I have been really burned out lately. Full time work, half time grad school, training for races, and trying to maintain healthy relationships with family and friends all require more hours than the day is long. I’m on a fast moving train and I want to get off.

Nothing in our culture advocates jumping the train. People are awarded for accomplishing a magnitude of tasks, but not for spending quality time with their spouse. As a culture, we admire “supermom” but not the mom who homeschools her kids (and she is the one who truly never leaves the office!). Doing more, and doing it faster, has become the focus of our worship, mine included. I try to read the Bible, knowing it’s where my focus should be, but I often just fall asleep. Clearly, I am not putting God first.

Tangentially, I have been thinking hard about the time, energy, and resources that it takes to train and race. Starting with money … a typical 5K costs $20, a duathlon may cost $40, and triathlons are upwards of $80. A good pair of running shoes costs $100, and a bike costs ten times that much. Bathing suits are $60 each, and then you have all the gear: helmet, water bottles, pedals and clips, tri shorts, inhalers ($25 copay), tubes … the list goes on. You would think that once you purchase any of these items, that’s it, you’re done. But things break and technologies change, and the sweet bike on the rack next to yours makes you feel like upgrading … if you’re not careful, triathlon is kind of a money bucket with a hole in the bottom. Not to mention the costs of time and energy it takes to train.

I am not saying that people shouldn’t do this. Running, biking, and swimming are healthy, and triathlon has changed thousands of people’s lives for the better. But I have been wondering lately how I can use my desire to race to serve God. Whenever I ponder this question, nothing touches my heart: I keep coming up empty.

I don’t race to be healthy, to inspire others, or because it keeps me out of trouble (although those are all peripheral benefits). Truthfully, it’s selfish - I race for my own pride. Regardless of whether I tell anyone about my upcoming race or how I finished my last one, racing makes me feel like someone significant in the eyes of the world.

And that’s why I think I’m on the wrong path.

Racing cuts into the time I spend with family and friends. It costs money that I am not recouping in cash prizes. It takes precious energy away from my devotions and does not make me feel whole the way I feel after prayer. Racing doesn’t even make me feel good about myself – rarely am I satisfied with my performance and if I have a bad race, my self-worth really tanks. As I write this, I realize that I am standing next to the wrong measuring stick.

I need to jump this train.

I didn’t start this blog entry about racing, and it’s not only racing that contributes to my burnout. It’s everything combined. After praying in the shower this morning (prayer is best in the shower, I think, because I’m vertical and have not once fallen asleep) I decided to race for God. Yes, I know it sounds cheesy, go ahead and laugh. Instead of extreme sports, I’d like to live for God in an extreme way and fill that part of my soul that is not filled by the finish line. Not to say I will never enter another 10K but I certainly don’t need to win it. It’s time to refocus.

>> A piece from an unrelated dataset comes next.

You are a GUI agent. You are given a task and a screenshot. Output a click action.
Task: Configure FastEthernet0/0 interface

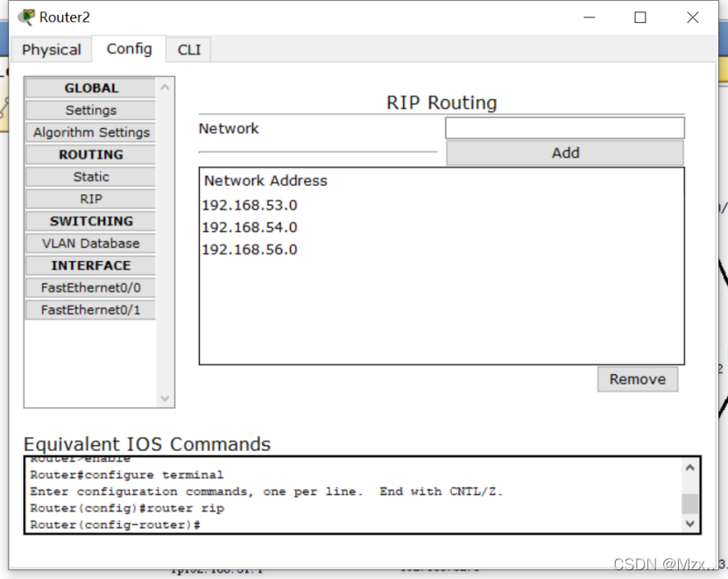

My prayer is to be brave enough to jump the train, to live in a way that may not garner any worldly accolades, and to find the peace of mind that only a close relationship with God can provide.

Thursday, September 3, 2009

Dirty Words

It's been a while since I last posted. I suppose I backslid a bit, letting a million other things (gala, wedding, honeymoon, triathlon training, grocery shopping, tooth flossing, etc.) take priority over my relationship with God.

Now, as I attempt to find my way back, while praying that God doesn't spit my lukewarm faith out of his mouth like bathwater, I have another story to share.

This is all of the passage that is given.